If Chipper started swinging less often, then the pitchers would throw him more strikes. No batter gets any more or fewer strikes than he is supposed to get given how often he swings (and the other considerations that I mentioned above), again, assuming that he has been around for a while and has not recently altered his style of hitting talent.

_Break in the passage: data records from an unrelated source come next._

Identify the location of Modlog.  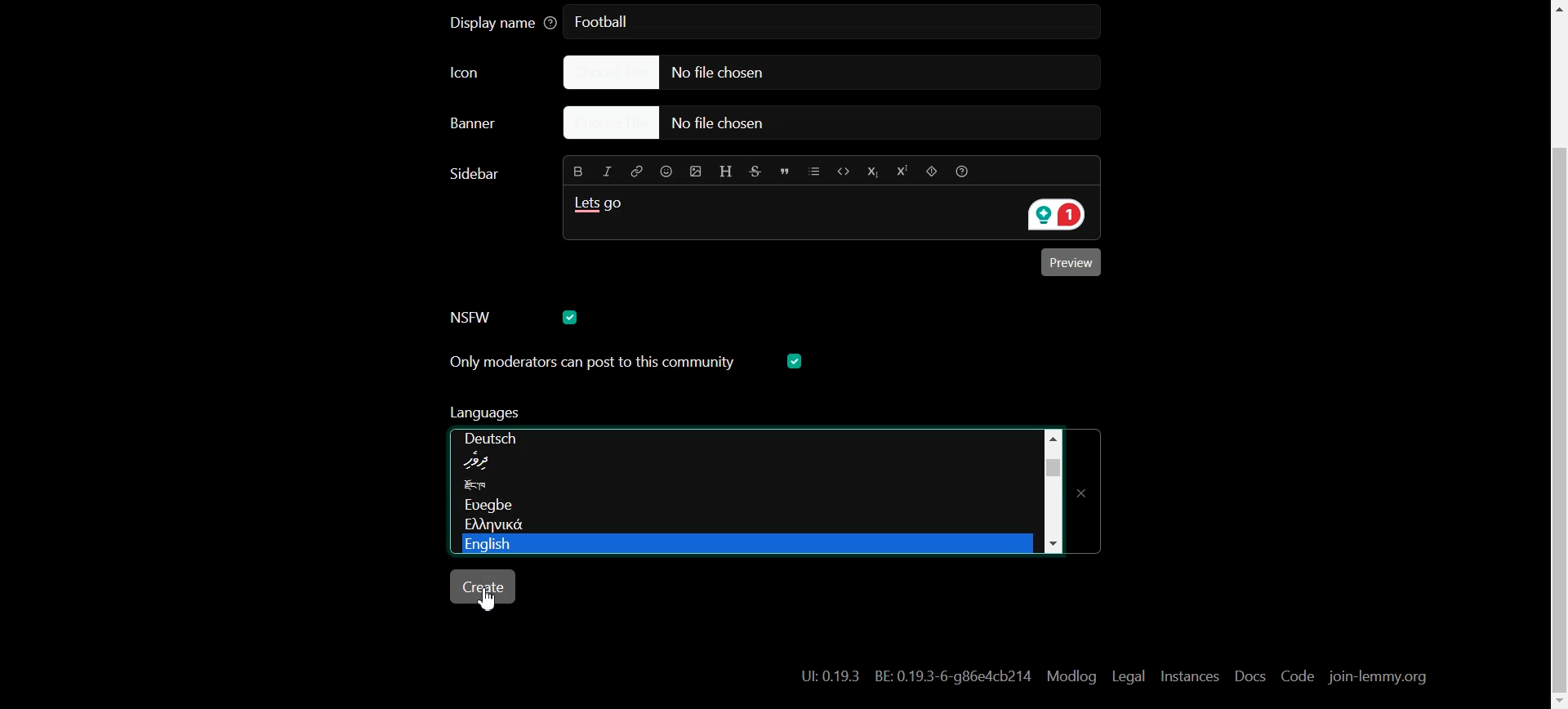
(1072, 676). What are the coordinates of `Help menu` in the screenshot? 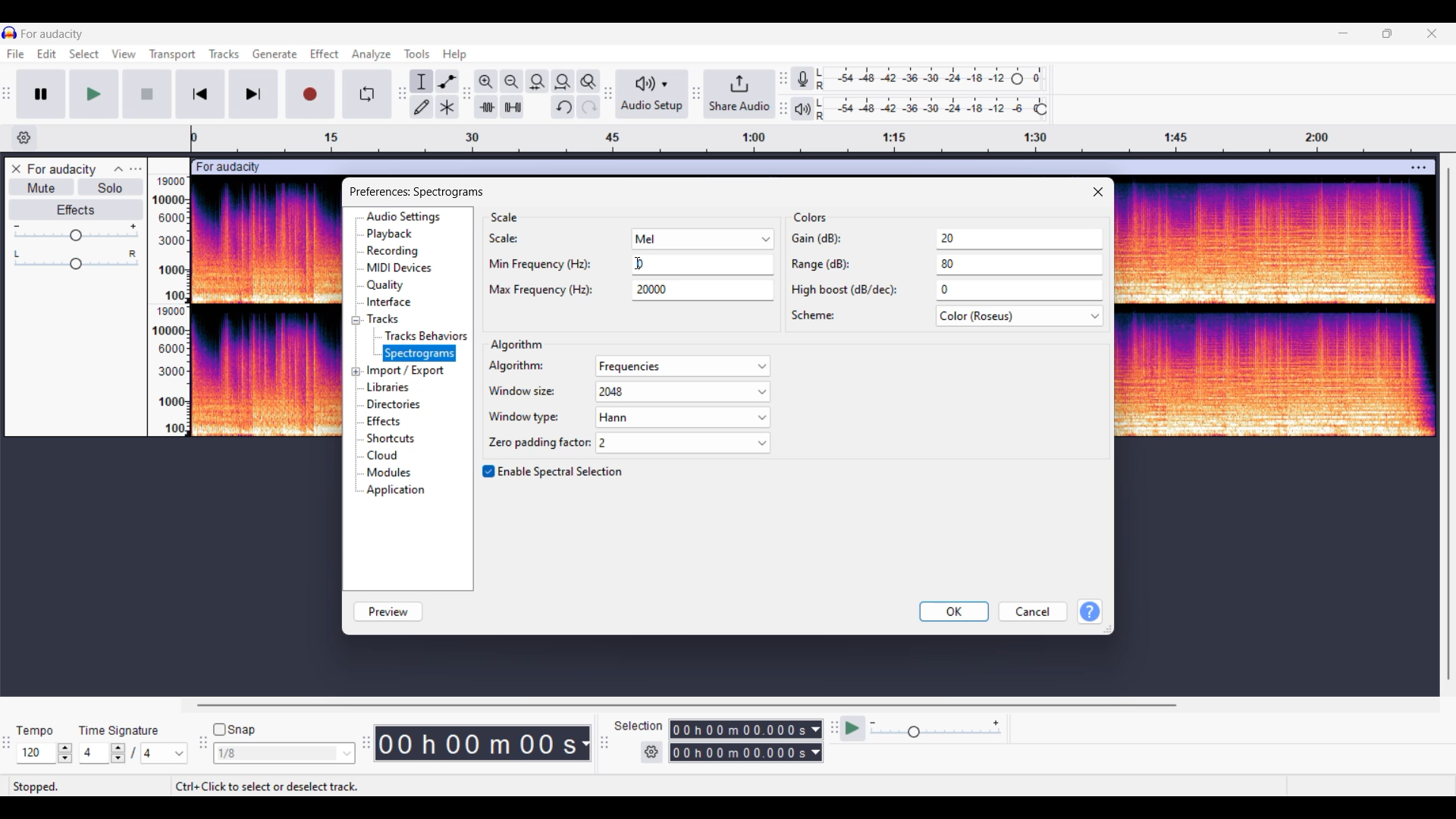 It's located at (455, 55).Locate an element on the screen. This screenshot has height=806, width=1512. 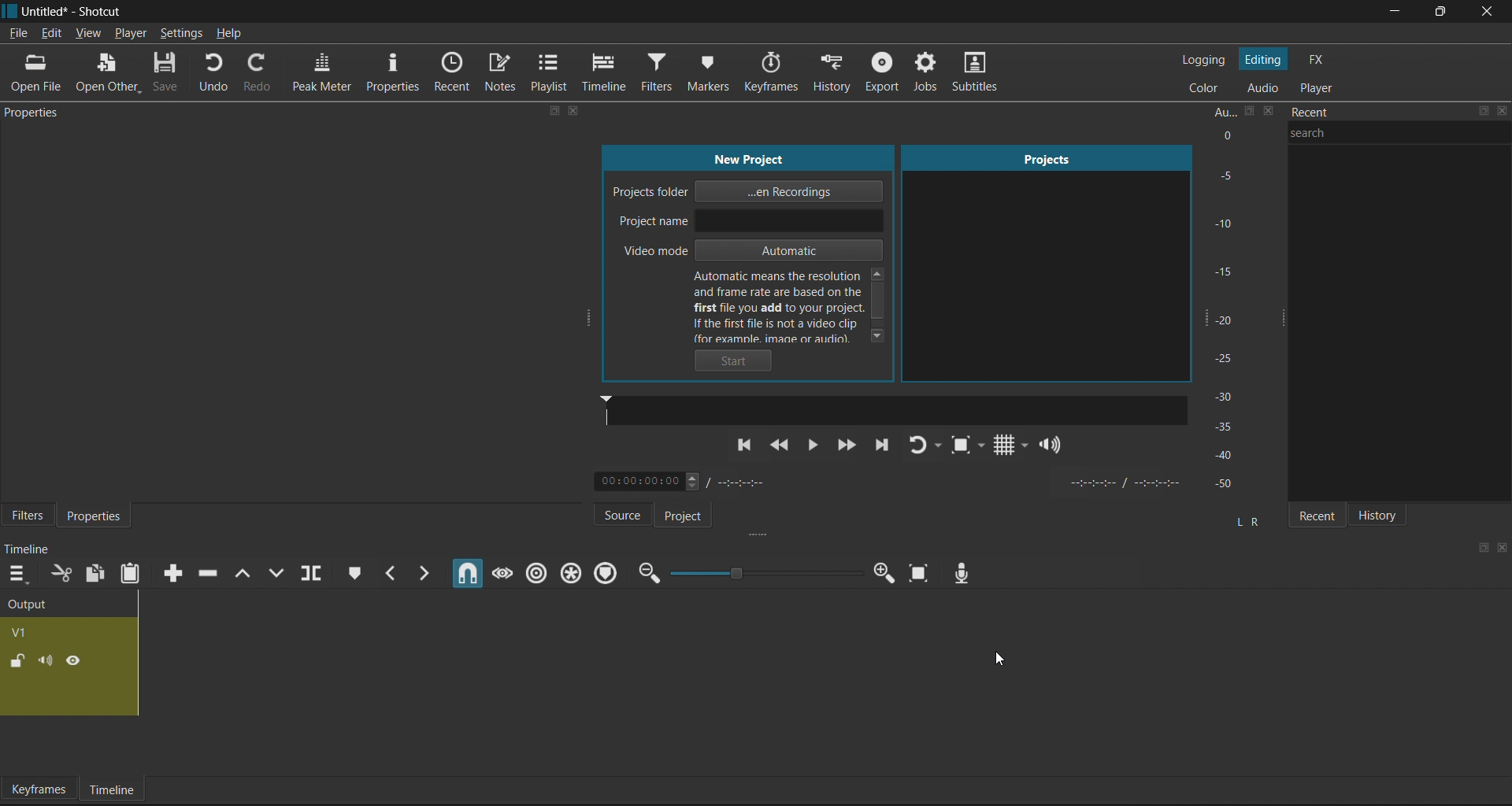
maximize is located at coordinates (1484, 113).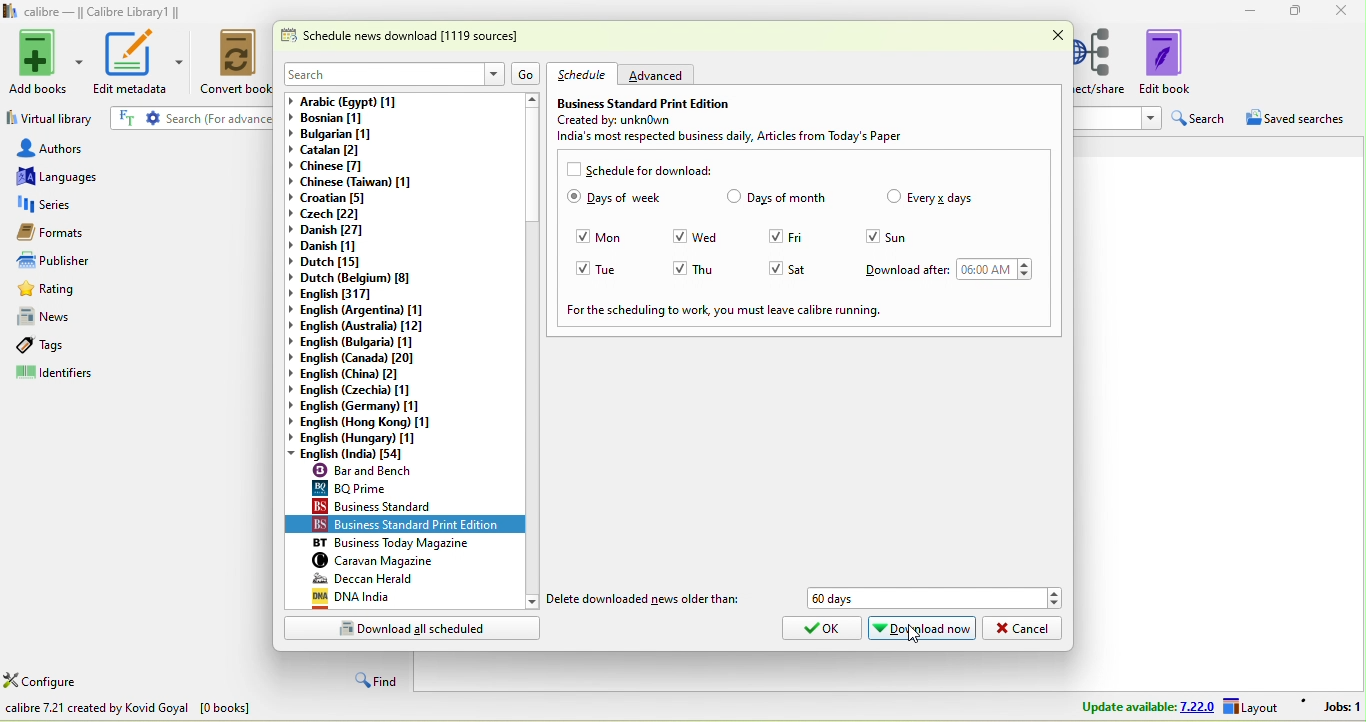  Describe the element at coordinates (362, 454) in the screenshot. I see `english (india)[54]` at that location.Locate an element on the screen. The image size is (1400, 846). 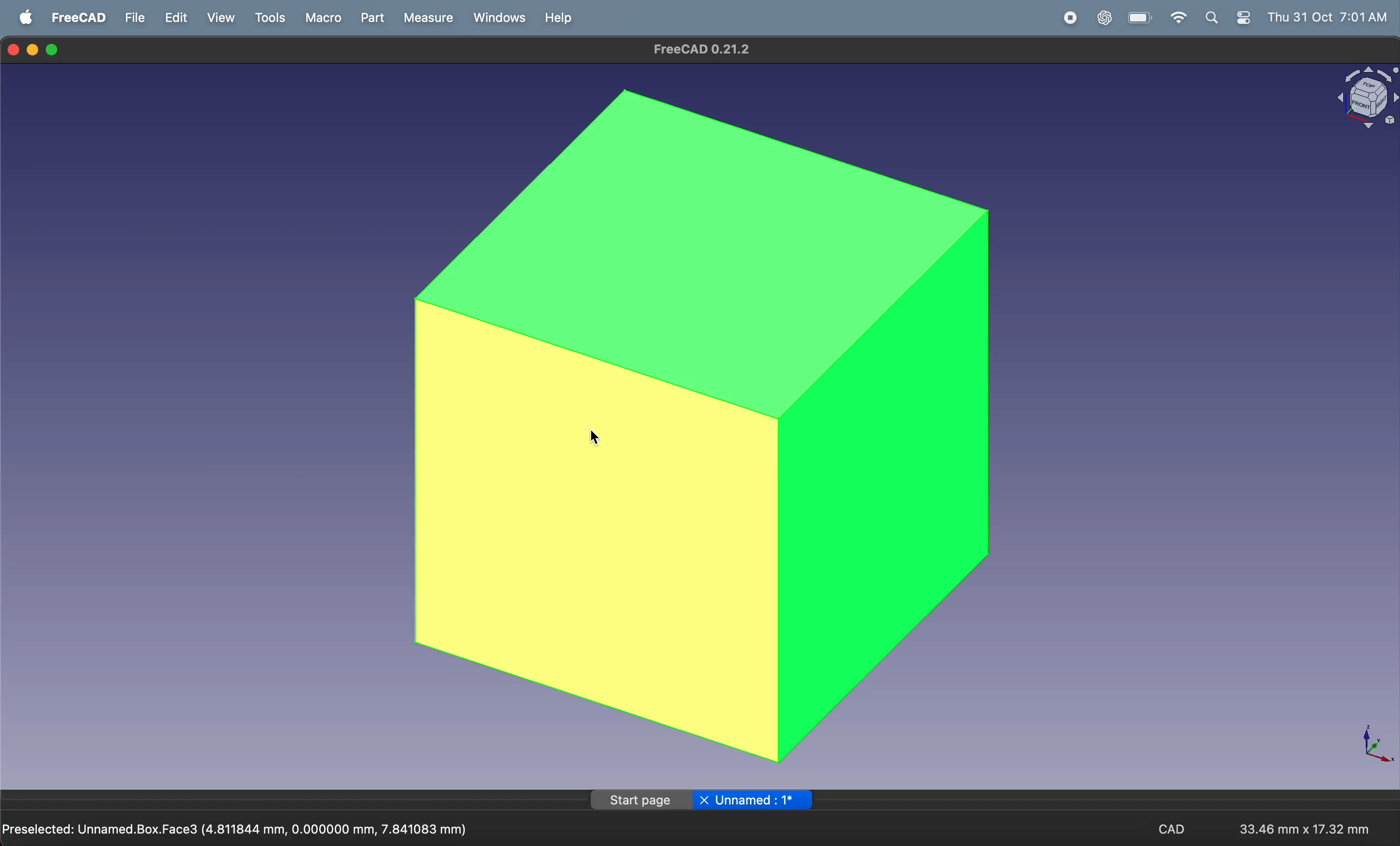
battery is located at coordinates (1137, 19). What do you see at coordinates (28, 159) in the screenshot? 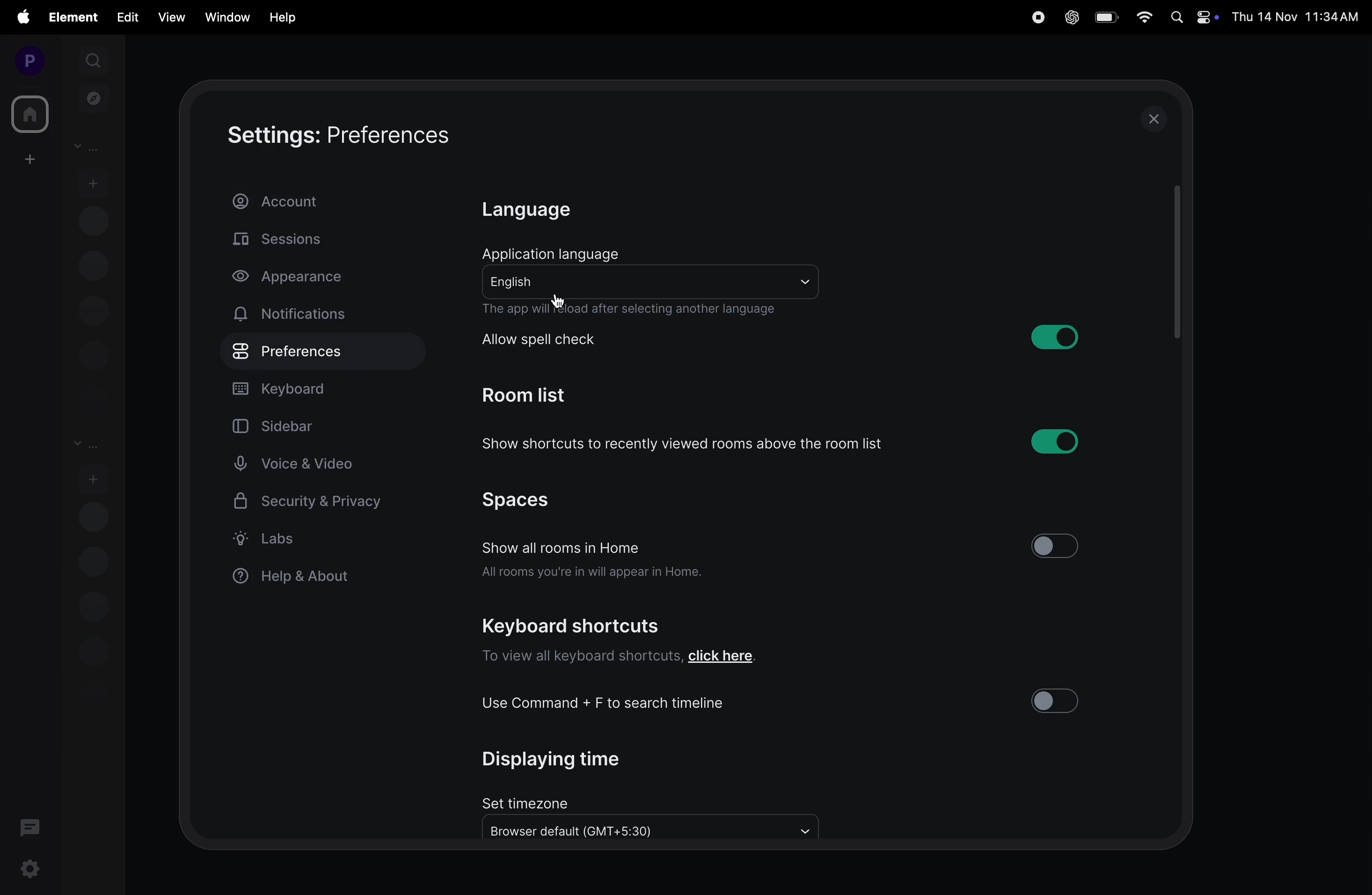
I see `create space` at bounding box center [28, 159].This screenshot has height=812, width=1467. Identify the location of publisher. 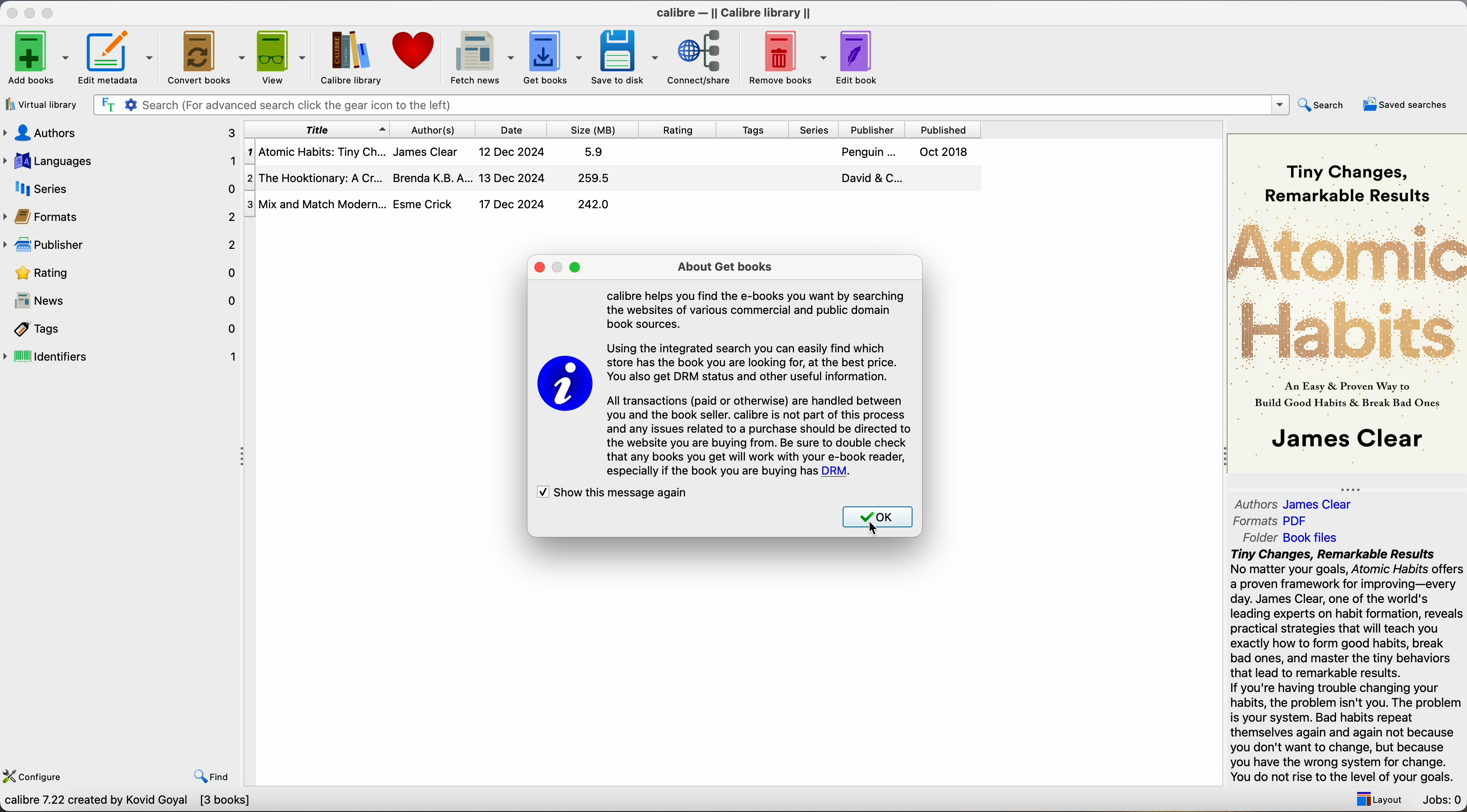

IOW, whether a hitter swings too often or too little on the first pitch has absolutely nothing to do with how many strikes a pitcher throws to him since it is assumed, and it is generally true, that pitchers throw the optimal percentages of strikes on the first pitch (or any pitch) based on the hitter’s entire hitting profile.  The pitcher is always reacting to the batter and NEVER the other way around.  A hitter may or may not be swinging too much or too little, but we would have to look deeply into the results of those swings and non-swings in order to shed some light on that issue.  And as Tango says, it is unlikely that a great hitter is doing anything significantly wrong…


#8    MGL      (see all posts) 2010/02/24 (Wed) @ 01:55

"The pitcher is always reacting to the batter and NEVER the other way around.”